The site is known locally as a fort, and that older word carries weight here. The enclosure is pear-shaped, measuring just over 56 metres along its longest axis, and enclosed by an earthen bank rising to about 1.5 metres, stone-faced in places. Inside, the ground is not flat or uniform. The northwest quadrant contains a rectangular raised platform, lifted some 0.7 metres above the rest of the interior and extending roughly 28 metres in length, while the southeast quadrant holds a shallow oval depression. These are not the contours of a simple livestock enclosure.

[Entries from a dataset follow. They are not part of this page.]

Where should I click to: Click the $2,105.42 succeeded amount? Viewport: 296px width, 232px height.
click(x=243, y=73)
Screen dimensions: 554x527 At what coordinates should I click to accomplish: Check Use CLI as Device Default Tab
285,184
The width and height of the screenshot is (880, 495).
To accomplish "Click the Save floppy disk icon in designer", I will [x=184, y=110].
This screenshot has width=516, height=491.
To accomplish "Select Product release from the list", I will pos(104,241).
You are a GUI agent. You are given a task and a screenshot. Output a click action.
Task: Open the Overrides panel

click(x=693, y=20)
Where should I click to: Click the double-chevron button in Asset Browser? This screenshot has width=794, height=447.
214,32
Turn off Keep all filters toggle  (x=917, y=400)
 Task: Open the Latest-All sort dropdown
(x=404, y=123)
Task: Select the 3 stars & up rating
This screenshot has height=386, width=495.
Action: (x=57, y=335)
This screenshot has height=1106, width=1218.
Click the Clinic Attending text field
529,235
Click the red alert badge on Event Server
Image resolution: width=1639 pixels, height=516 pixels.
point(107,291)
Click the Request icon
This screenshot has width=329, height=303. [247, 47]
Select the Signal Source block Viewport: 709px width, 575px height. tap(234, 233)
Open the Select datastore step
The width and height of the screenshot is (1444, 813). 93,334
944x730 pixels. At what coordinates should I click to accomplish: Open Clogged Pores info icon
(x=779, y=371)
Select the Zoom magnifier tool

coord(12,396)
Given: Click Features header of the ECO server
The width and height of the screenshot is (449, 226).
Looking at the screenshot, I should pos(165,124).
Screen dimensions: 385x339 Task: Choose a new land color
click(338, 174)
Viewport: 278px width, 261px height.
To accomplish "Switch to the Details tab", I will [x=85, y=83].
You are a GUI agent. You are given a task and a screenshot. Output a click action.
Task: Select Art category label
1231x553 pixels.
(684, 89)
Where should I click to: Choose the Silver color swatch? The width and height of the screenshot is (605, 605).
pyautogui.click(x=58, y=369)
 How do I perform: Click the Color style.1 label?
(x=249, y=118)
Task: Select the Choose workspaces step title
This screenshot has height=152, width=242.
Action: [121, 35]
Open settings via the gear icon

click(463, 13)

What makes this site particularly interesting is how it has shifted shape across the historical record. On the Ordnance Survey six-inch map of 1842, the enclosure is depicted as square. By the 1905 revision of the same map series, it appears pear-shaped, and by that point it had been absorbed into the surrounding field fence system, its ancient boundaries repurposed as agricultural boundaries. The change in depicted shape between surveys may reflect cartographic imprecision, or gradual alteration of the bank over the intervening decades, or simply a surveyor taking a closer look. The earthwork also has both an internal fosse and an external fosse, fosse being the term for a defensive or boundary ditch, running in arcs around different sections of the perimeter. A gap of just over two metres breaks the bank to the south-southeast, possibly an original entrance. The structural complexity, the raised interior platform, the ditches, the traditional association with burial, all suggest a site whose original function was more significant than its quiet, grassy present suggests.